- GOAL -
Reproduce every row below, requests included, and offset each coordinate in the answers by -131, leaving the numbers in the requests and their format unchanged. Omit the pictures from your answer.

Page and screen pointing data:

--*--

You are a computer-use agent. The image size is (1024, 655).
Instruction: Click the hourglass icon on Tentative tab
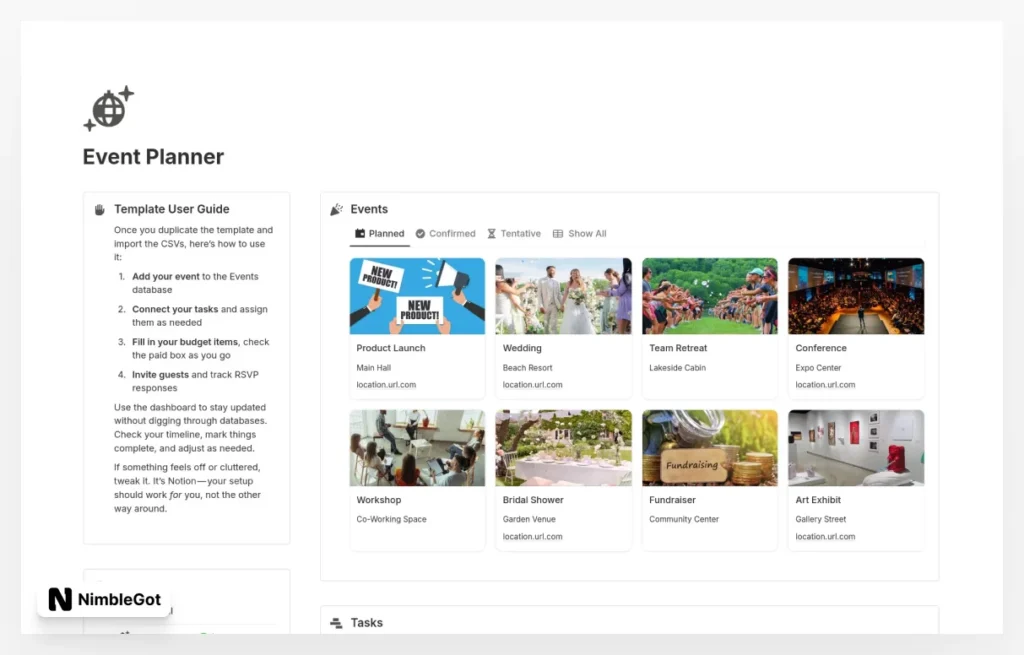(491, 234)
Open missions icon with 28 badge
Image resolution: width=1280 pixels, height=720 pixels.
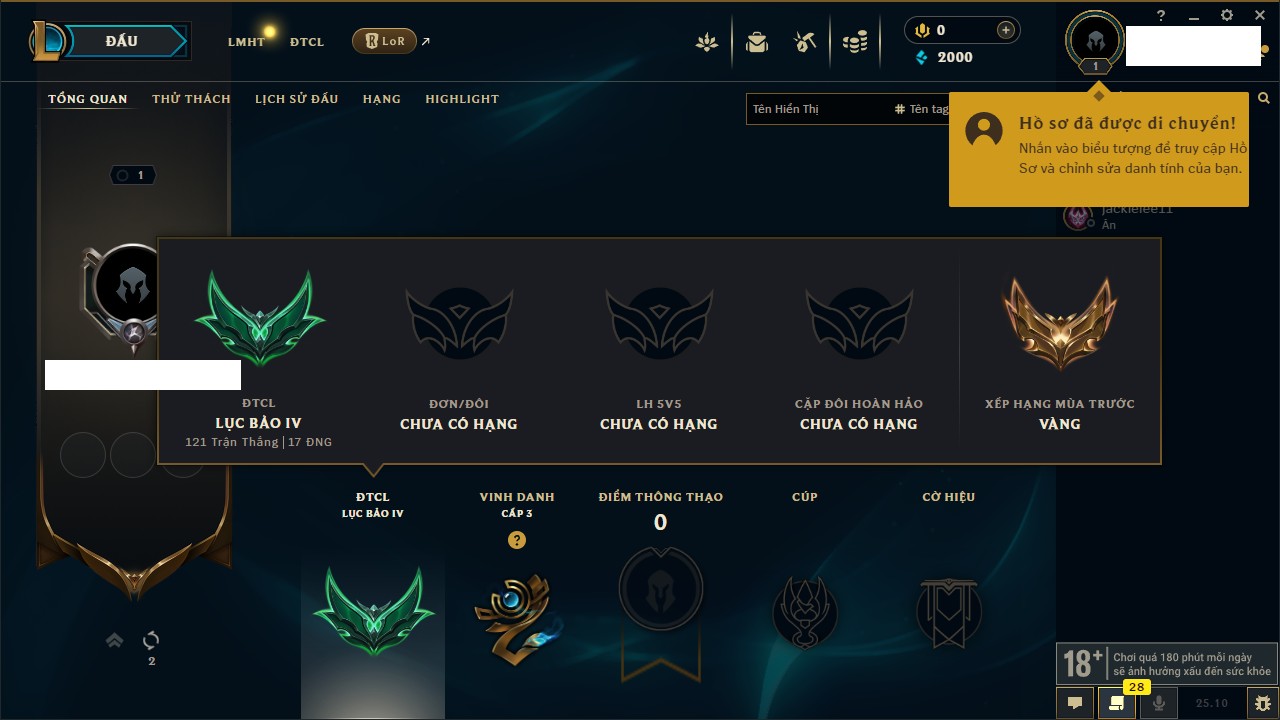click(x=1117, y=703)
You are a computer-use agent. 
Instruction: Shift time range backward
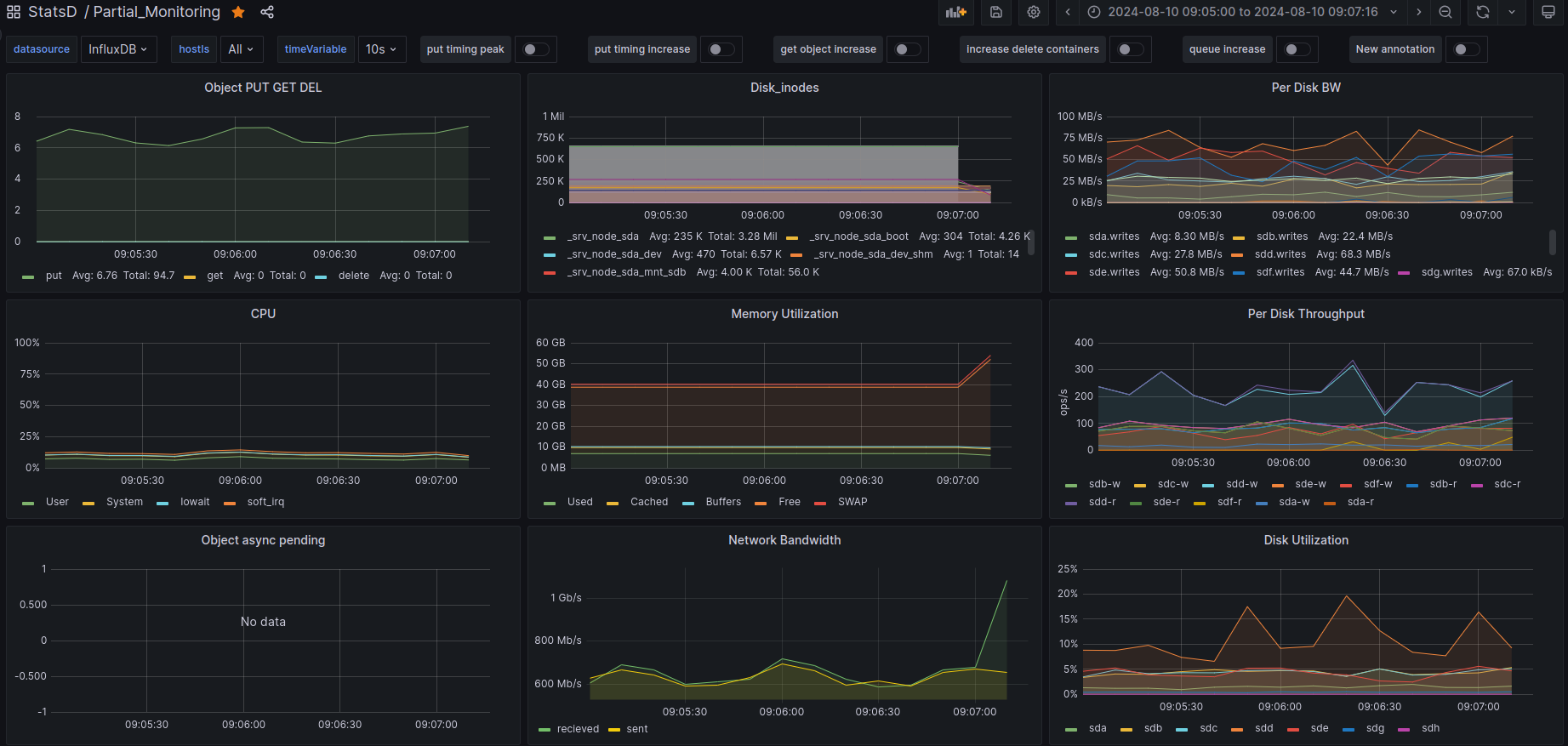coord(1068,12)

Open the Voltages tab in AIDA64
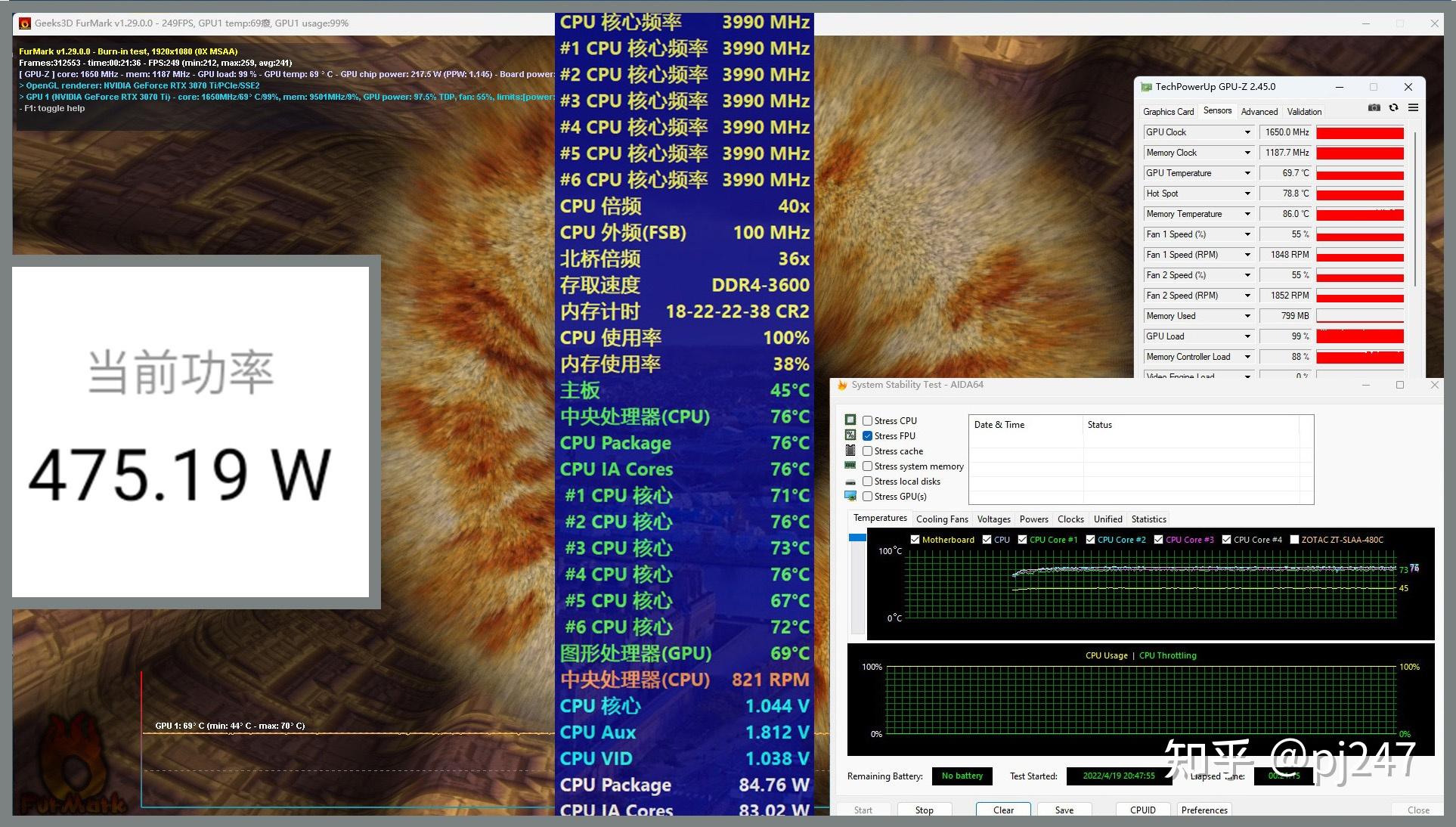click(993, 519)
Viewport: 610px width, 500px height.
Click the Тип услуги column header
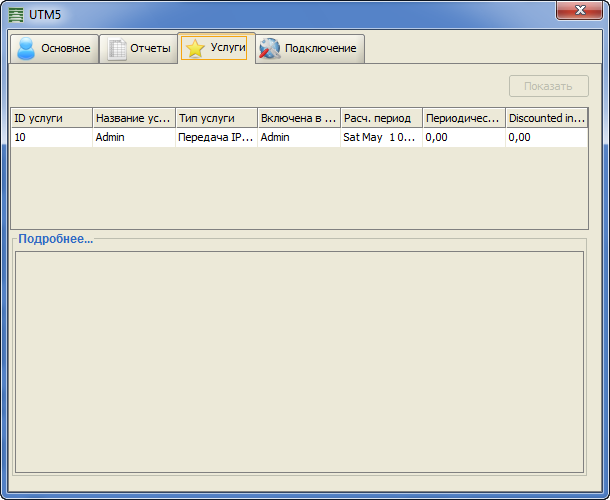(x=216, y=118)
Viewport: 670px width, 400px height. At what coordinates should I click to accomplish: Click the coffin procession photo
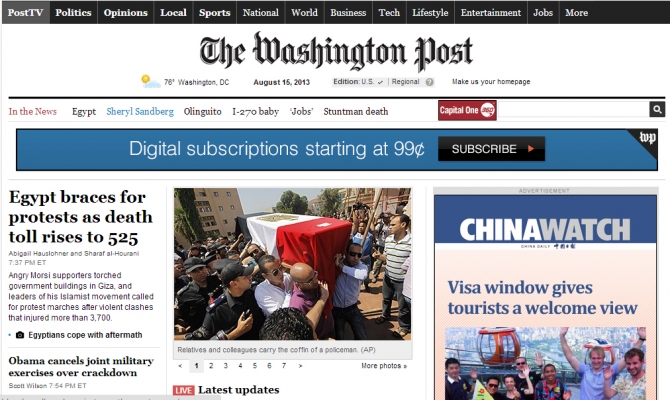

--*--

- ANSWER TO THE EXERCISE -
You are a computer-use agent. The image size is (1024, 655).
Instruction: Click the hourglass icon on Tentative tab
(360, 103)
Open missions icon with 28 badge
Image resolution: width=1280 pixels, height=720 pixels.
click(x=986, y=572)
You are a computer-use agent. 
Instruction: Shift time range backward
coord(937,-119)

Open the Voltages tab in AIDA64
click(862, 388)
Viewport: 610px width, 500px height.
Click the Тип услуги column header
(x=85, y=-13)
Viewport: 670px width, 400px height. At what coordinates should I click to accomplish: Click the coffin procession photo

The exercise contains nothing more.